Up the Gatineau! Article

This article was first published in Up the Gatineau! Volume 18.

The Trapper

Stan Cross

It would be early May in nineteen hundred and twenty-seven or twenty-eight, when my father Wyman Cross was seeding at the south-east corner of lot 24B, range 14 in West Hull (now Chelsea).1 I would be twelve or thirteen years of age at the time, a gilpin, so to speak, later referred to as a gulpin at Meech Creek, probably relating to the enormous appetite some boys have at that age. I had wandered over to where father was seeding, and as I approached, I noticed the horses‘ ears cocked south-westerly, having caught sight of a dog. The dog was accompanying a man. As he came within fifty feet, this person commenced waving his arms up and down and with a smile on his face seemed to be shouting "I'm like a bird, I'm like a bird. I'm looking for a nest."

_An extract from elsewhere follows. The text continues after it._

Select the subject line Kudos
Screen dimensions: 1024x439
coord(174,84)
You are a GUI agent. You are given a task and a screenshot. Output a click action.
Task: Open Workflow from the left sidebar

The gentleman had an appearance of his own. He was a diminutive person with dainty little hands and a high-cheekboned face with the look of a bird of prey, and he was dressed in city attire. From his clothing, it was a bit of a chore to catalogue our new-found acquaintance. A bush worker was easily identifiable with his red and black checkered shirt and high-top leather boots laced and tied only half-way up. The railway section men would arrive in their Carhartt overalls with a Waltham watch tucked in the bib. The gentleman paying a call with his Roman collar turned backwards was a preacher. But this individual's expensive, when new, attire now gave the message that a number of years had elapsed since his earlier prosperity.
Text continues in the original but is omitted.